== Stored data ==
***

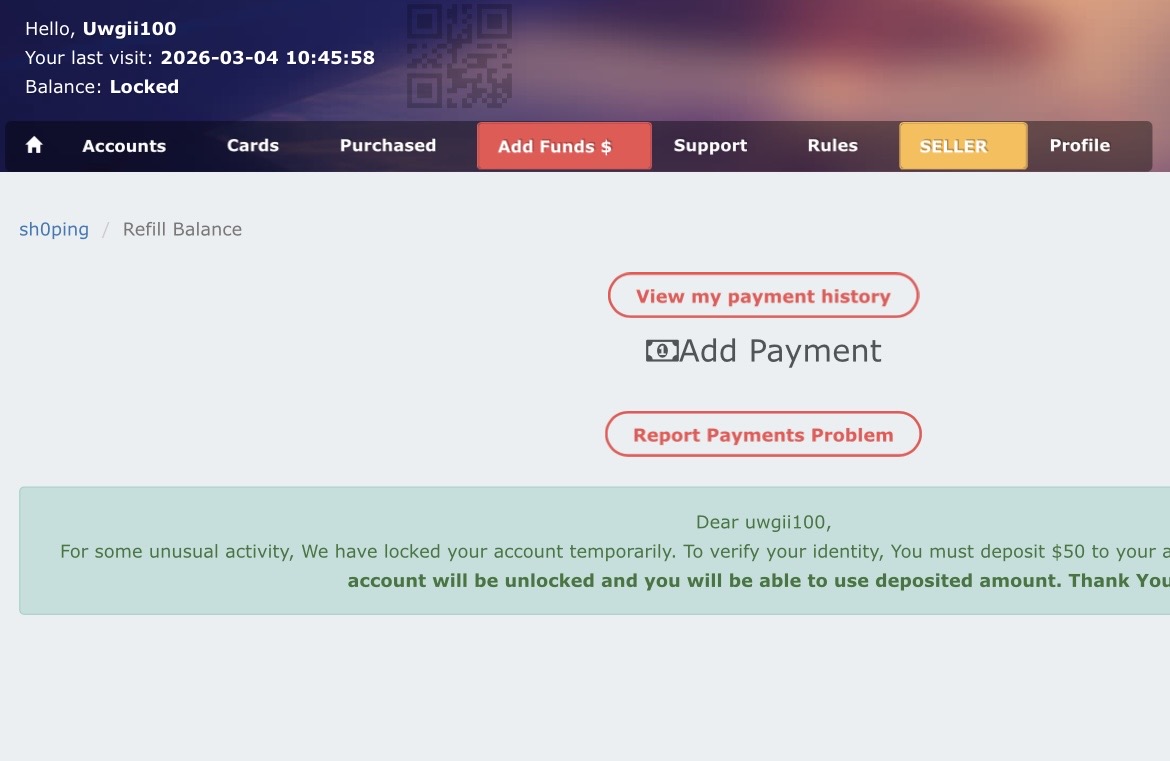Go to the Cards section

(x=253, y=146)
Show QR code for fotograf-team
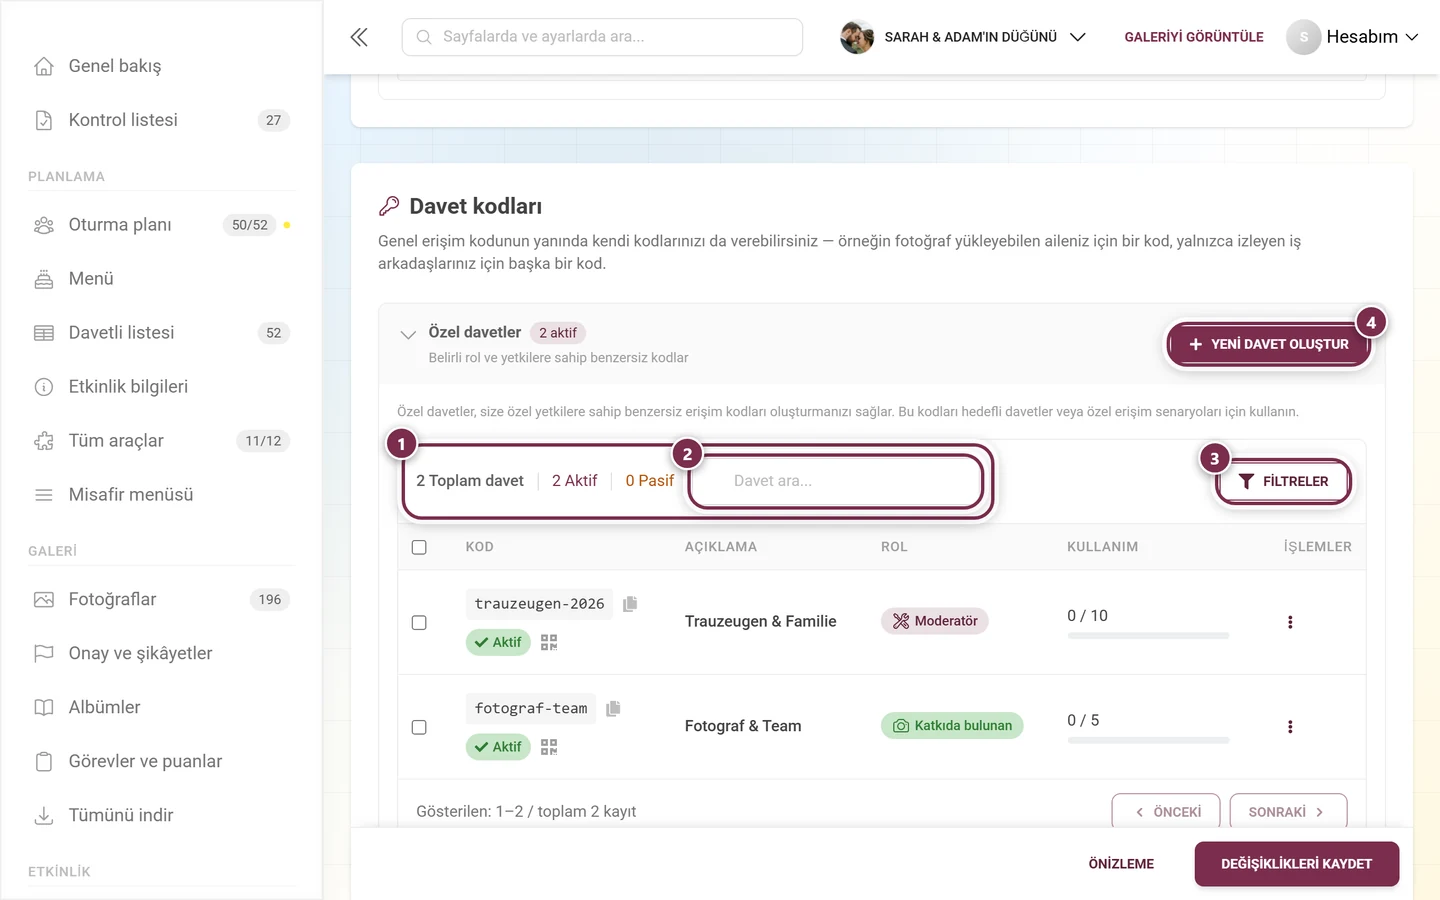This screenshot has width=1440, height=900. point(549,747)
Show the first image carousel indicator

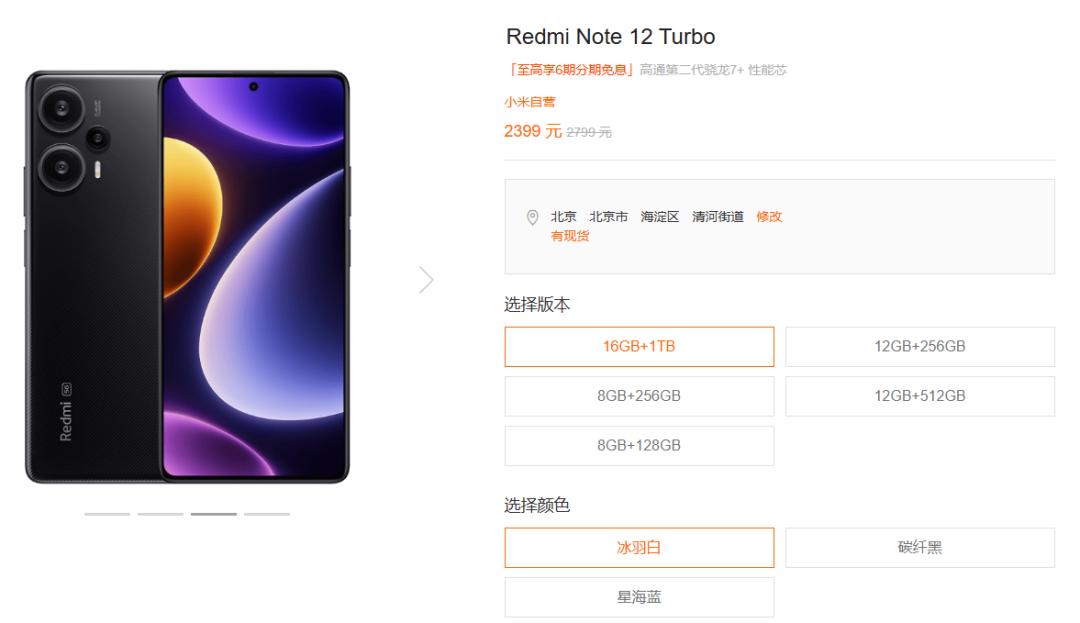coord(107,514)
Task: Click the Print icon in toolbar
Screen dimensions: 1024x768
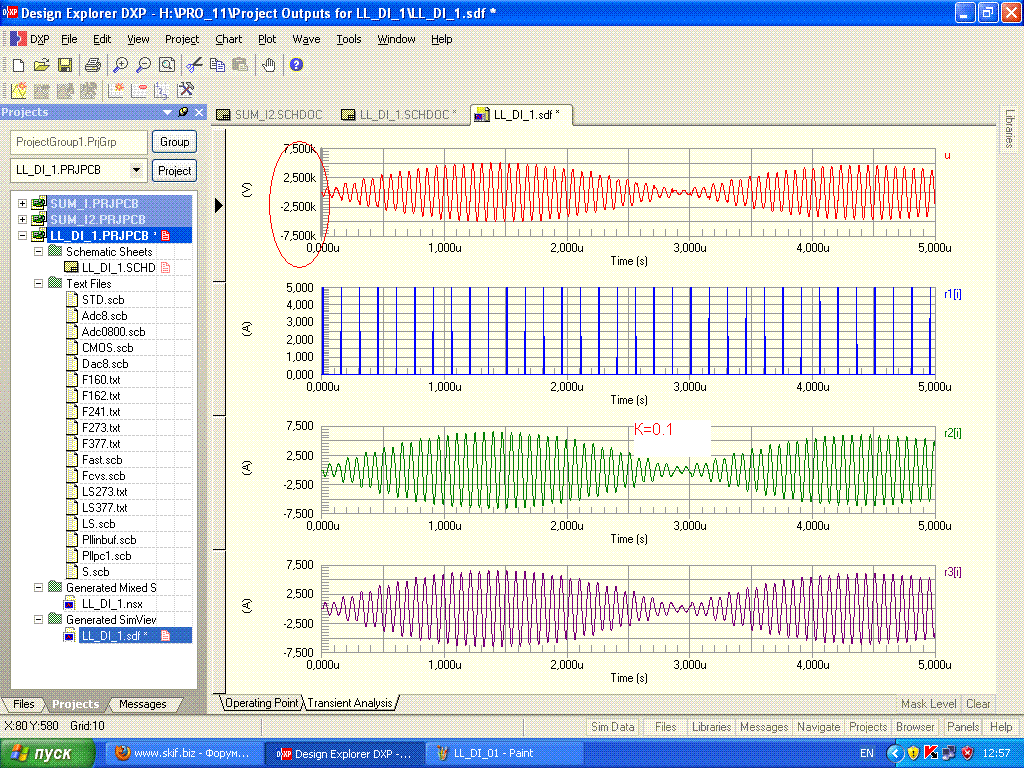Action: [93, 65]
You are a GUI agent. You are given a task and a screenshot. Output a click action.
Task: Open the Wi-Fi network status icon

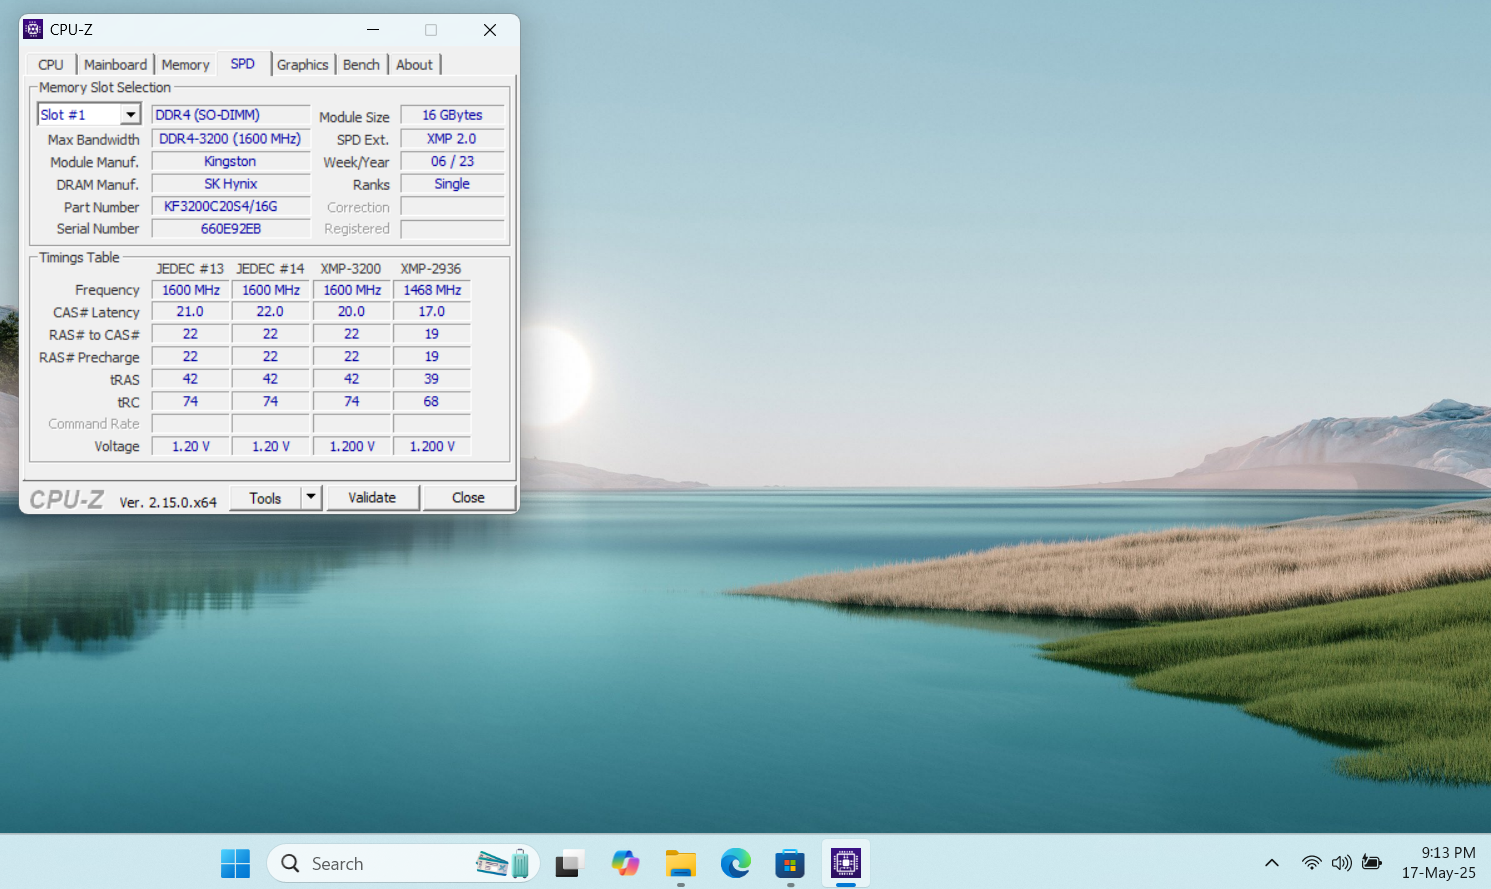[1311, 863]
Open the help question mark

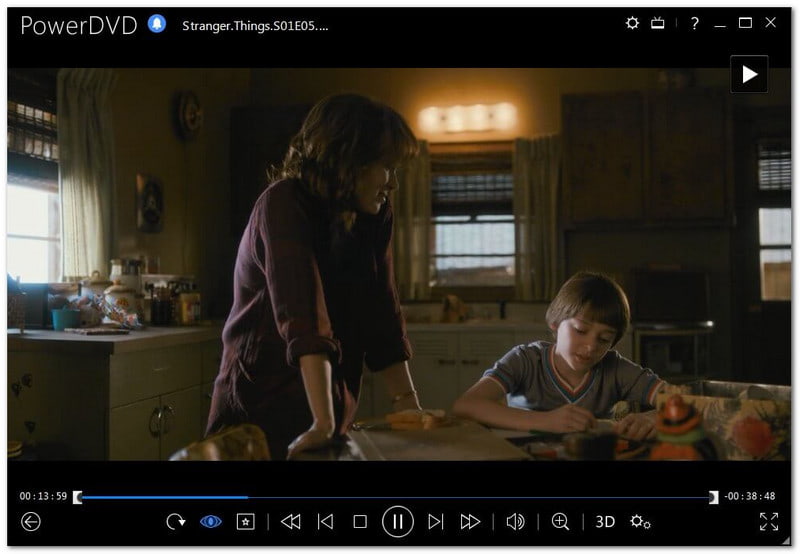(x=694, y=23)
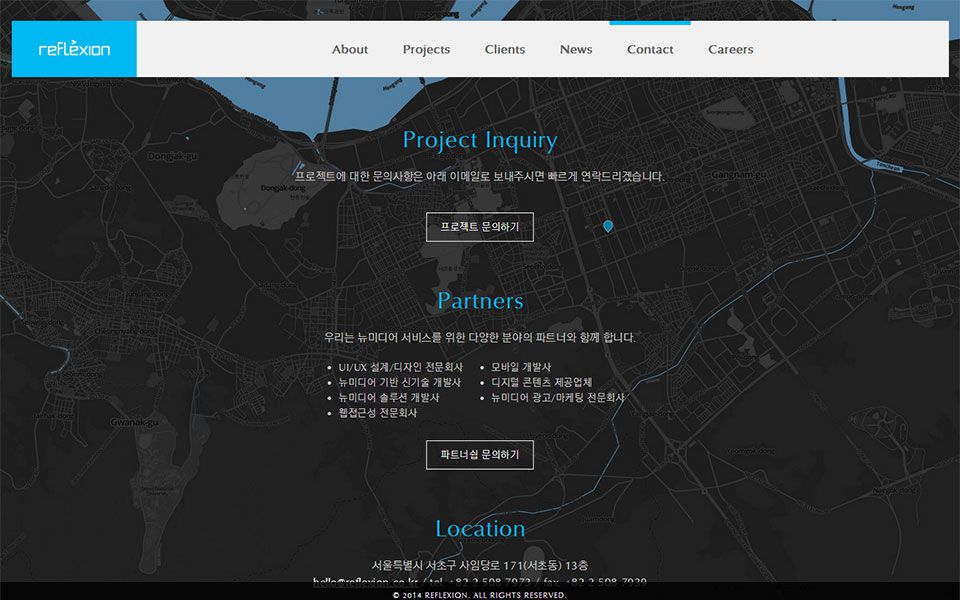Open the Clients menu item
960x600 pixels.
pyautogui.click(x=505, y=49)
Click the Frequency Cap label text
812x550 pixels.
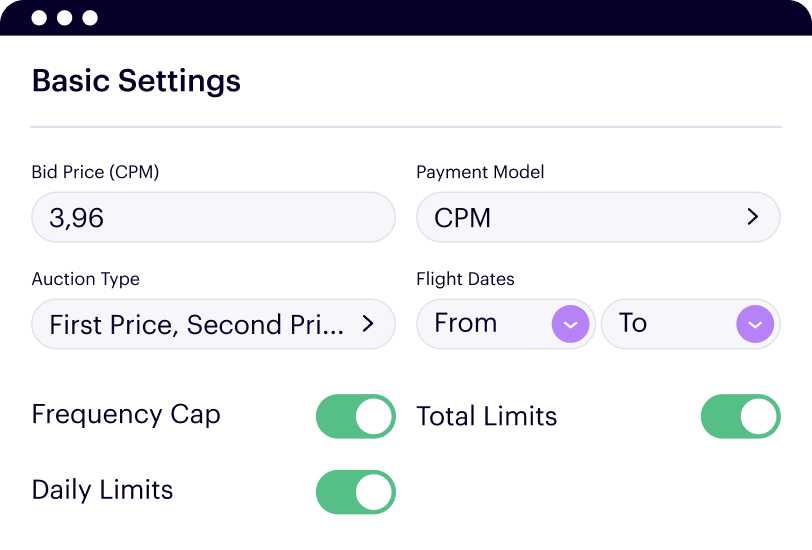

***

== Prompt ==
Omitting all pictures, retype exactly the lines from the line containing "Show the first image carousel indicator" down to the last line above, both ends included.

== Output of the exercise ==
Show the first image carousel indicator

coord(107,514)
Task: Click the Print icon in toolbar
Screen dimensions: 1024x768
Action: [93, 65]
You are a GUI agent. You are given a task and a screenshot. Output a click action.
Task: Open the Wi-Fi network status icon

[1311, 863]
Open the help question mark

(x=694, y=23)
Open the Clients menu item
960x600 pixels.
pyautogui.click(x=505, y=49)
Click the Frequency Cap label text
812x550 pixels.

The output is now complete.